令楊帆感動的是,在此之前,婉兒沒有向他透露一絲口風。
這人世間,最難猜測的便是人心。帝王眼中,殺一人活一人都不過是尋常事,皇帝不開心的時候,幾句非議便能讓她殺了她的親孫子和親孫女。
婉兒雖然在皇帝身邊,可以隨時掌握皇帝的喜怒,可以選擇最佳時機自暴真相,可她並沒有把握因之確保無恙。如果皇帝真的要殺她,那就是一屍兩命,她之所以在脫離危險前根本不讓自己知道,是為了最大限度地保護他。
雖然楊帆昨日就已知道了消息,可今日想起婉兒的良苦用心,依舊心情激盪:「婉兒……,楊某負你良多,這似海深情怕是一生一世都償還不清了。」
張昌宗見楊帆望著那封密信怔怔出神,只道他被這個消息驚呆了。自己是御前紅人,身份地位比上官待制只高不低,調侃她幾句也無妨,以楊帆的身份自然是不敢多作置喙的,便清咳了一聲。
楊帆醒過神來,連忙放下密信,抱怨道:「如此機密,六郎不該叫楊某與聞的。」
張昌宗笑吟吟地道:「我可從沒把二郎當成外人,自家兄弟便知道了又何妨,我還想讓你幫我出出主意,看看如何安置上官待制才妥當呢。」
張昌宗說著,不免有些自鳴得意。他沒有讓楊帆迴避,根本原因是因為這兒是人家的地盤,他讓別人迴避也就罷了,如果讓這位忠武將軍迴避,未免不近人情。看到密信內容後,他又靈機一動,覺得讓楊帆與聞機密,是拉近彼此關係的好機會。
共同的秘密,最容易拉近兩個人的關係,二張利用皇帝的寵愛,一番苦心經營,在朝中已經拉攏了一批黨羽,唯獨在軍隊中沒有什麼進展,到如今最大的成果也不過是在千騎營中安插了一個陸毛峰。
他和張易之一直想把揚帆這個執掌著最中樞武裝力量的統帥拉到自己一邊,如今不見外的舉動,自然也有示好和拉攏之意。

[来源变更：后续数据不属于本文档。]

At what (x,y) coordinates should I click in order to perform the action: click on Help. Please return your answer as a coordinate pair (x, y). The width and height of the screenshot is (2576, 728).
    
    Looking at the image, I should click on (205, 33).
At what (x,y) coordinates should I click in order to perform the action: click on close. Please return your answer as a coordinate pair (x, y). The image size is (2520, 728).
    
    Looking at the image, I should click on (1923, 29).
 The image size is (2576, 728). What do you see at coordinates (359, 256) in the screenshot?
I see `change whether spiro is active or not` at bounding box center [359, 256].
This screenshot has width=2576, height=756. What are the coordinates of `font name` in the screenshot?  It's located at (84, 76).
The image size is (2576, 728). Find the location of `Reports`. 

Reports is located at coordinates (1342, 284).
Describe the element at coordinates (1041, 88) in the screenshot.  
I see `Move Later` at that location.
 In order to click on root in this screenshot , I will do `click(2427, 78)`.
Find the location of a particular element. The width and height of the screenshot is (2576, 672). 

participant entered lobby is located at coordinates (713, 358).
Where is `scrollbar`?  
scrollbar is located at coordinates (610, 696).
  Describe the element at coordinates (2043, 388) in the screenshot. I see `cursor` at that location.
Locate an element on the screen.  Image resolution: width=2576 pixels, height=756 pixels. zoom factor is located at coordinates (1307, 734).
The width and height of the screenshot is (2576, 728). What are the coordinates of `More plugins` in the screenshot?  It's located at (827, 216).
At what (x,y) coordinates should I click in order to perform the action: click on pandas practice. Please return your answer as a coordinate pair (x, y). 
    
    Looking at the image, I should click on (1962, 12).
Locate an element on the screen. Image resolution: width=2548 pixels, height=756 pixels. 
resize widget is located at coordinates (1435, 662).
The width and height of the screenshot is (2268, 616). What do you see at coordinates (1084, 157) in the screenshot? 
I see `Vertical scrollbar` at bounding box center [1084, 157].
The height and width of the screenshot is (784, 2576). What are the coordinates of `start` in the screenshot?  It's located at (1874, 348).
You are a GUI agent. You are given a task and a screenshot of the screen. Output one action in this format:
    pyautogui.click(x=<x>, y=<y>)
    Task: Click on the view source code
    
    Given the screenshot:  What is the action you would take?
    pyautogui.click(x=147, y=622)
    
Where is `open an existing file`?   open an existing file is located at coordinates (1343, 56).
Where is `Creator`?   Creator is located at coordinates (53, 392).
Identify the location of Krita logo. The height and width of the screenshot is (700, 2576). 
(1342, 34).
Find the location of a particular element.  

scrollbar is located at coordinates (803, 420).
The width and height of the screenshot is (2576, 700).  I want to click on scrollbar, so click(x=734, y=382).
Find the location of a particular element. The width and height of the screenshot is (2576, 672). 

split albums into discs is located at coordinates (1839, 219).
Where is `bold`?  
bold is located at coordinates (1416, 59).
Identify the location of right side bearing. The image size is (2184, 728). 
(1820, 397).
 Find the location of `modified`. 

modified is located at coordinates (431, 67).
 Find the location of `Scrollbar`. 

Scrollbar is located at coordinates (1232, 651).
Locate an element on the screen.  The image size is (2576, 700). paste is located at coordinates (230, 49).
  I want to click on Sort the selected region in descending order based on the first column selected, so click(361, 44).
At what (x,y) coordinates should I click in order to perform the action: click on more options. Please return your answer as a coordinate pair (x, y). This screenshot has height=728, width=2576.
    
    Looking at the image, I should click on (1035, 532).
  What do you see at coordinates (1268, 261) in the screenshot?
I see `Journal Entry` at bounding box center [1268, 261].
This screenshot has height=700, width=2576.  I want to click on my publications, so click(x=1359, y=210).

楊帆今日出現在這裡,也充份考慮了張昌宗可能會有的反應,他還準備了至少兩套應變措施,但是顯然第一招用以對付張昌宗這個政治低能兒已經能夠奏效了。在張昌宗自鳴得意的時候,這件事已經變為楊帆主導。
楊帆懊悔道:「楊某今日出門沒看皇曆,來錯了!」
張昌宗得意的哈哈大笑,指著他道:「看你怕成這副樣子,放心吧,聖人的意思是,只要不鬧到天下皆知便可,你也是天子心腹,有什麼好怕的?」
楊帆苦笑道:「總之這是一趟渾水。」
張昌宗笑道:「好啦好啦,你就不要抱怨了,你說咱們應該把她安排在哪裡才妥當?」
楊帆反問道:「六郎有何打算?」
張昌宗托著下巴想了想,說道:「你看,讓上官待制住到感業寺去如何?那兒很是僻靜,我在這裡,也好就近照顧。」
楊帆想了想,蹙眉道:「不妥。」
張昌宗道:「怎麼?」
楊帆道:「感業寺是皇家寺院,專門收容先帝過世時未曾生育過的妃嬪,而且該寺位于禁苑之中,少與外界有接觸,六郎想必是因為這個原因才想到這裡的吧?」
張昌宗點頭道:「正是!」
楊帆道:「可是,正因為那兒的比丘尼都是先朝妃嬪,經多見廣,只怕反而會被她們看出端倪。再者,聖人特意做此安排,顯然對上官待制還要大用的,待制此來又負有籌備遷都事宜的聖命,住進感業寺豈不惹人猜疑?」
楊帆這一說,張昌宗也覺得自己的想法不太成熟,便道:「那以二郎所見,該當如何?」
楊帆道:「第一,這個地方必須偏僻冷清,尋常人等難以接觸,這樣才會最大限度地保證秘密不會泄露。第二,這個地方必須環境優雅,符合上官待制的身份,叫人知道她來長安是負有聖命的,而不是軟禁放逐。第三……」
楊帆還沒說完,張昌宗的眼睛便亮起來,脫口說道:「湖心島!」
楊帆一怔,道:「湖心島?」
張昌宗興奮地道:「不錯!湖心島正符合這個要求!」
楊帆呆了半晌,頷首道:「不錯!湖心島確是一處合適的所在。這樣吧,我的身體已經康復,不需要再住在島上調養,我今日便搬離隆慶坊回千騎營來,六郎與上官待制住到隆慶池中便是。」
張昌宗哪肯和上官婉兒單獨住在一起,他的一切來自於天子,如今知道上官婉兒私闈不淨,他當然會想到避嫌。
這湖心島他早不去晚不去,上官婉兒來了,他便搬去湖心島,而且還把楊帆「趕」走,孤男寡女的,傳出點什麼不雅的風聲,總是個麻煩。雖說婉兒已是身懷六甲的婦人,皇帝聽了也不會當真,可是哪怕令皇帝稍有不悅的事,他也是不願做的。
因此張昌宗馬上否決了楊帆的提議,斷然道:「不,二郎依舊住在島上,有你在,正好幫我遮掩。二郎智計百出,有你在,萬一有個什麼狀況,我也有人商議。」